Panmunjom sınır köyünden bir kare
- Doğu Denizi'ndeki dikenli teller: Güney Kore'nin doğu sahilleri, muhtemel denizaltı sızmalarını engellemek için Kuzey Kore sınırından itibaren güneydeki Pohang'a kadar tel örgüyle çevriliymiş. Gece vakti tüm sahil şeridi askeri bölge haline geliyormuş. Kazara gece vakti sahile inerseniz Kuzeyli ajan olduğunuz şüphesiyle vurulmanız işten bile değilmiş.

- Güney Kore'nin kuzeyi vs güneyi: Eskiden merkezi hükümetle anlaşamayan ve yönetime göre daha muhafazakar olan bürokratlar ülkenin güneyine sürülürmüş. Bu insanlar da görüşlerini okullar açarak o bölgelerde yaymışlar. Sonuç olarak, ülkenin güney kısmında geleneksel Kore adetleri daha çok yer edinmiş.
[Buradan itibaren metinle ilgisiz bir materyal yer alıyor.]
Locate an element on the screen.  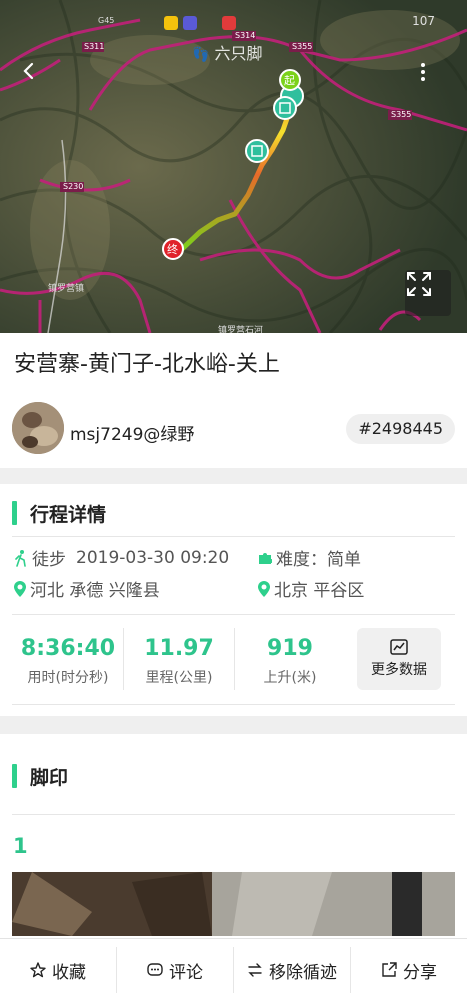
comment-button: 评论 is located at coordinates (175, 970).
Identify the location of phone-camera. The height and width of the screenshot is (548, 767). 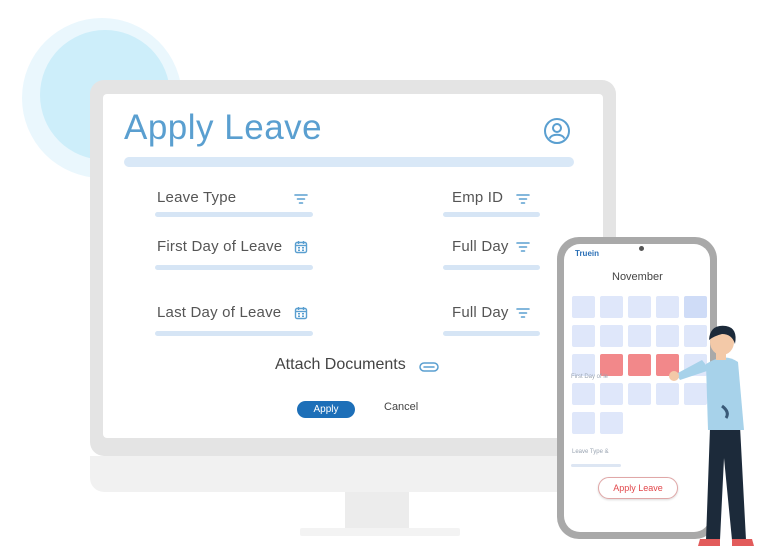
(642, 248).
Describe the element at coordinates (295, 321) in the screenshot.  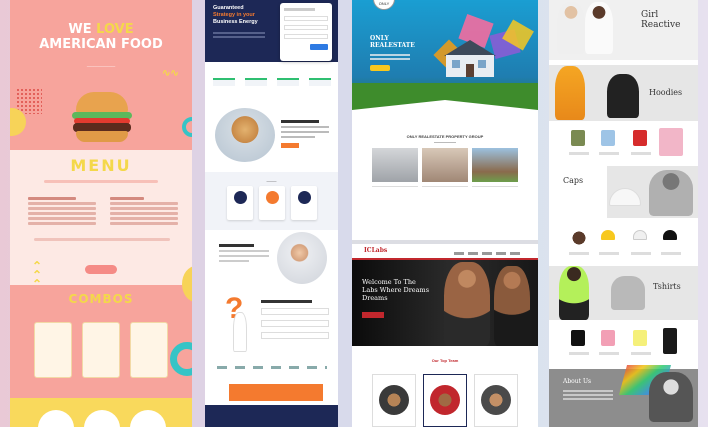
I see `faq-block` at that location.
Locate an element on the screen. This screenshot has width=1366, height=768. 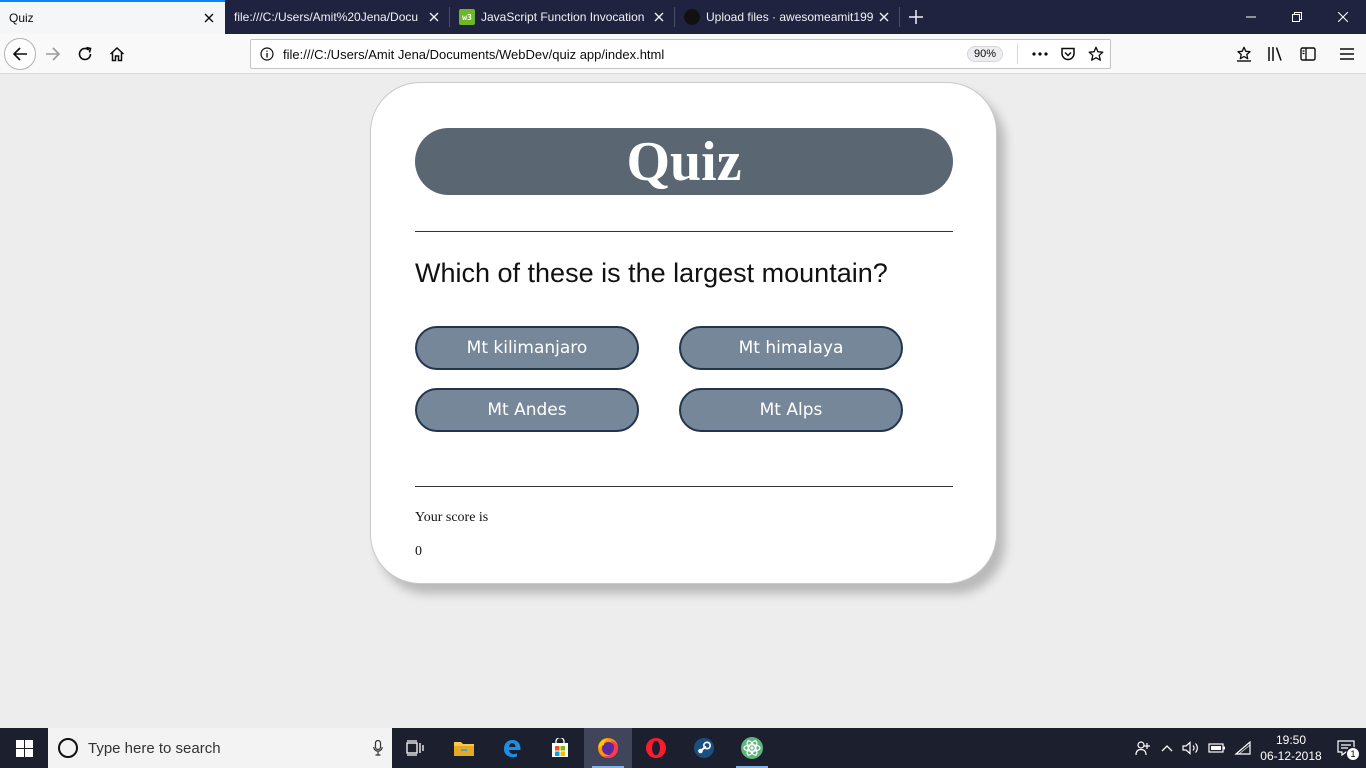
tab-file-browser: file:///C:/Users/Amit%20Jena/Docu is located at coordinates (338, 17).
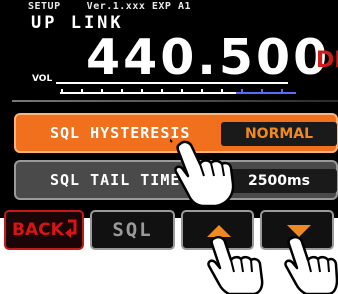  Describe the element at coordinates (38, 230) in the screenshot. I see `back-label: BACK` at that location.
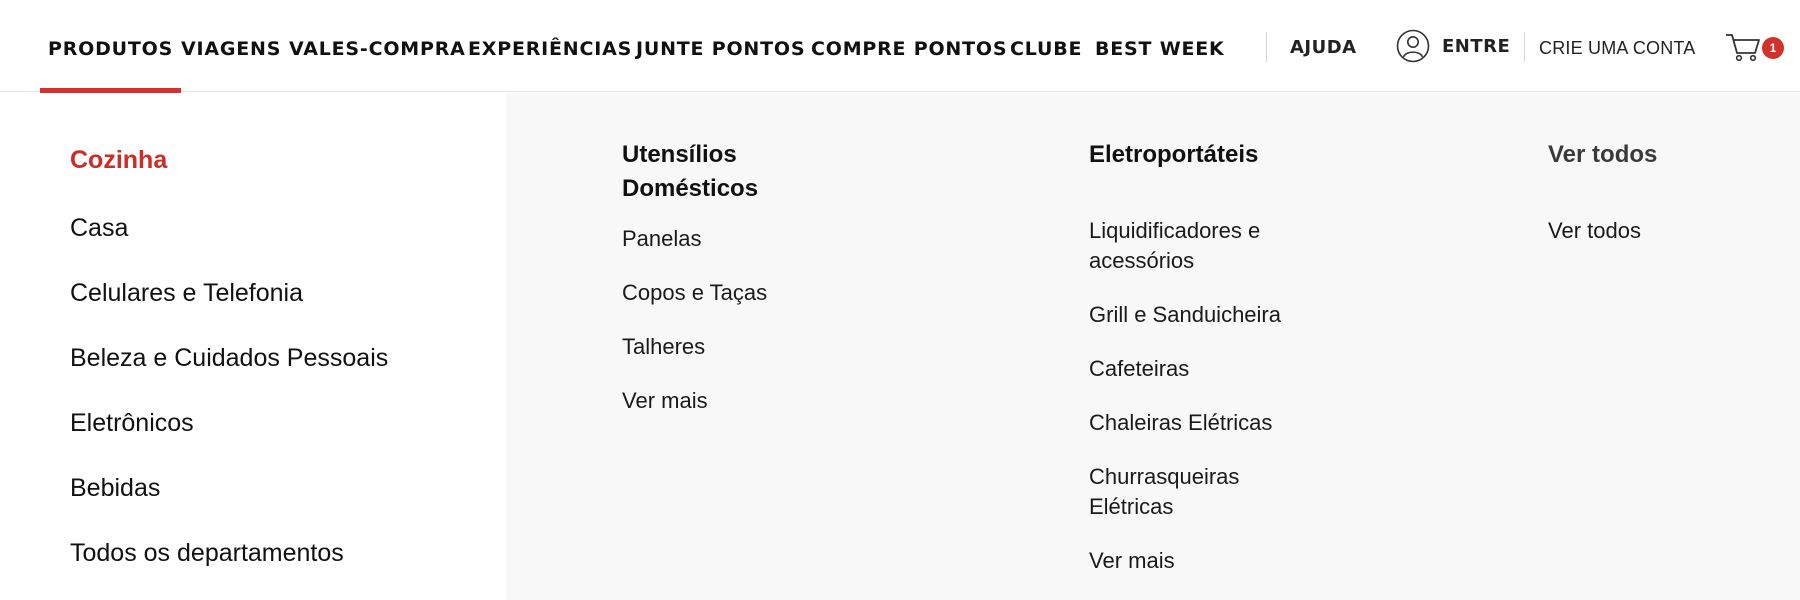 The image size is (1800, 600). Describe the element at coordinates (1413, 46) in the screenshot. I see `user-circle-icon` at that location.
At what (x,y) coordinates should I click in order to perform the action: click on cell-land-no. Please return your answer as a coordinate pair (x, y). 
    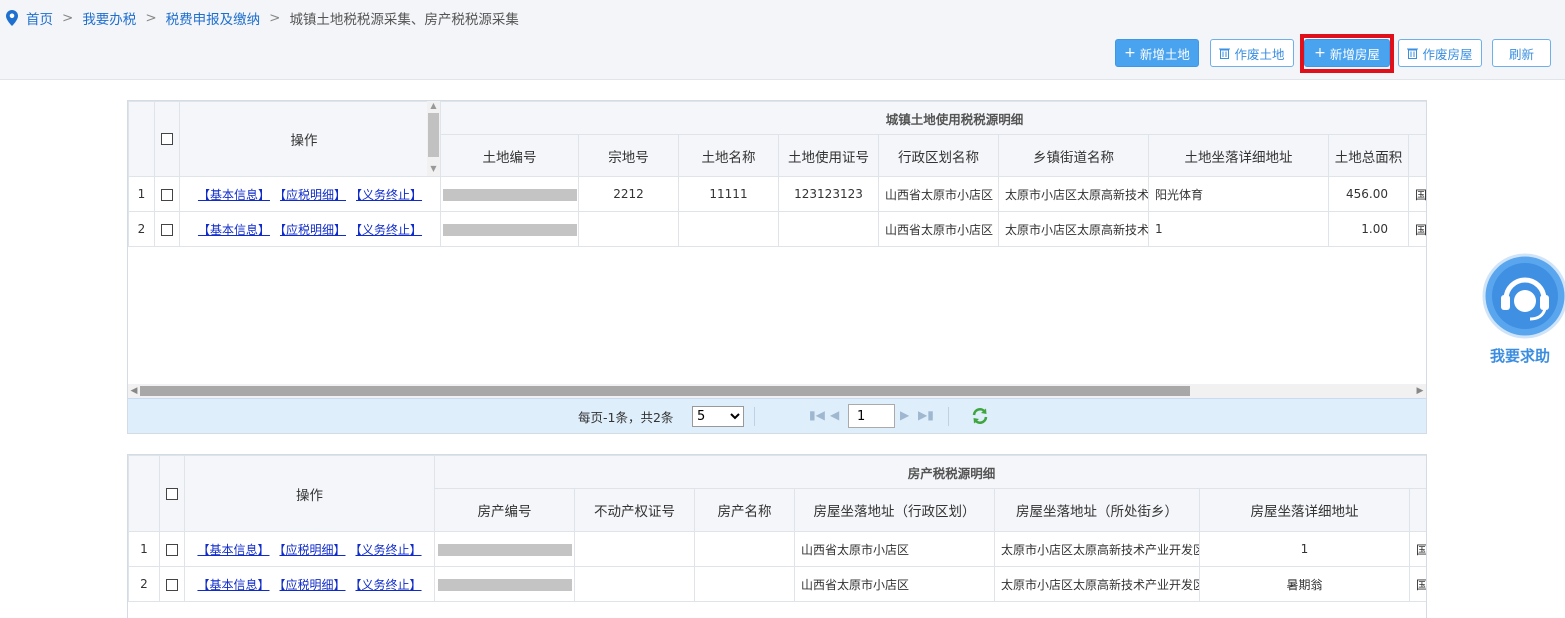
    Looking at the image, I should click on (510, 229).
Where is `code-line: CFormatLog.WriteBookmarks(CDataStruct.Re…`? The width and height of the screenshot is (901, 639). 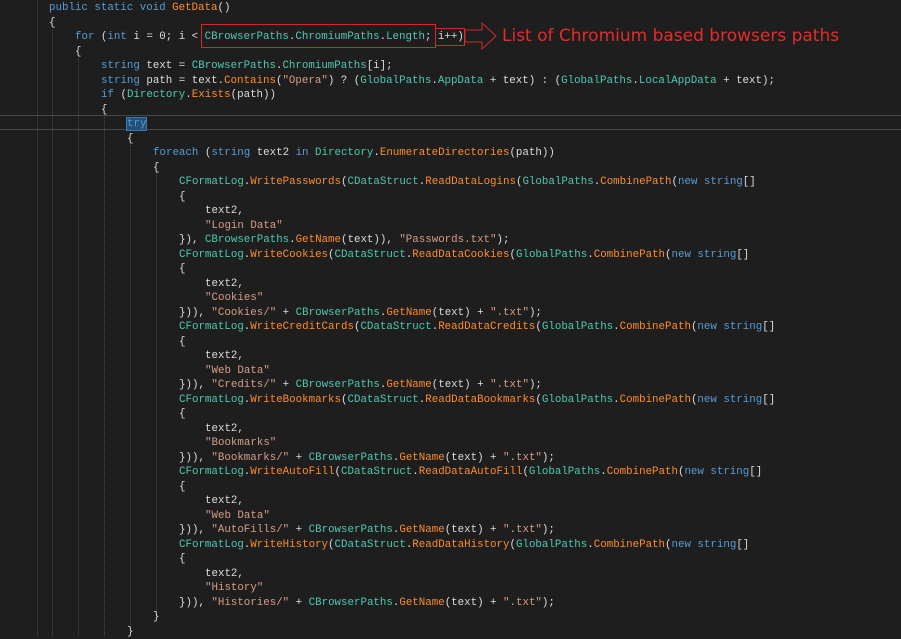 code-line: CFormatLog.WriteBookmarks(CDataStruct.Re… is located at coordinates (477, 400).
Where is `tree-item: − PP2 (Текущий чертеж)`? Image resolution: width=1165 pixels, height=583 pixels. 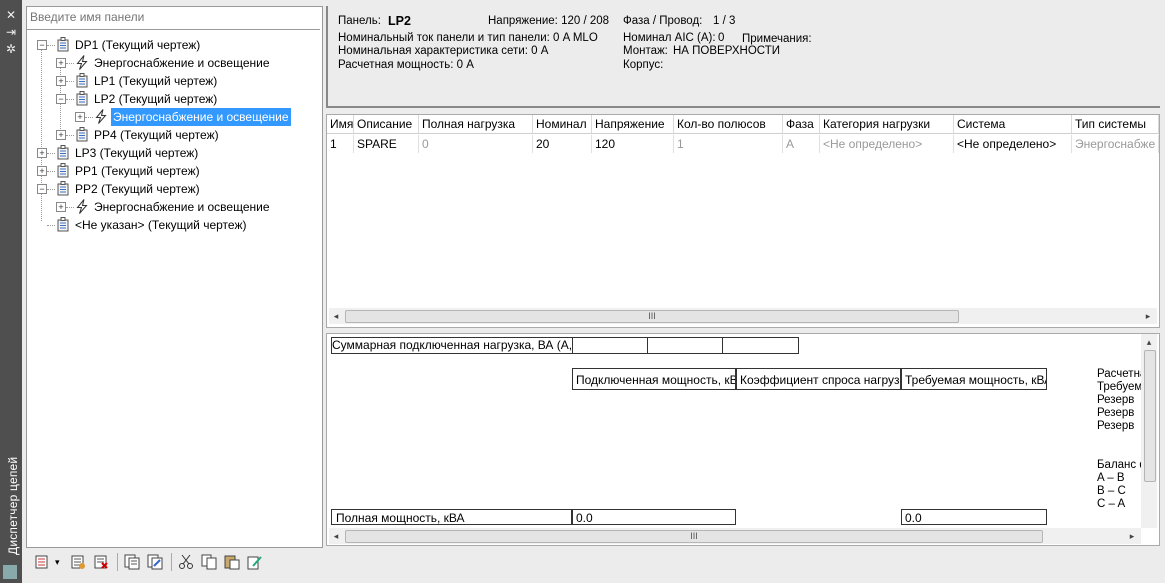
tree-item: − PP2 (Текущий чертеж) is located at coordinates (172, 189).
Genel seçimlerden birkaç gün önce Seul sokakları, Nisan 2012


- Seçimler: Türkiye'nin aksine seçimlerde partiler değil adaylar ön plana çıkıyormuş. Yoğun bir bölgeciliğin hakim olduğu ülkenin güneydoğu vilayeti Gyeongsang-do sadece ana muhalefet partisini, güneybatıdaki Jeolla-do ise sadece iktidar partisini desteklermiş. Bu bölgecilik tutumunun kökleri ta krallık dönemine kadar uzanıyormuş. Ama asıl 1980'deki Gwangju olayları, Gyeongsan-do ile Jeolla-do arasındaki bölgeciliğin kan davasına dönüşmesine yol açmış. 18 Mayıs 1980'de Kore'nin güneybatısındaki Gwangju şehrinde başlayan ve 27 Mayıs'a kadar süren hükümet karşıtı halk ayaklanması, o zamanki askeri rejim tarafından kanlı bir şekilde bastırılmış ve 200'den fazla sivil hayatını kaybetmiş.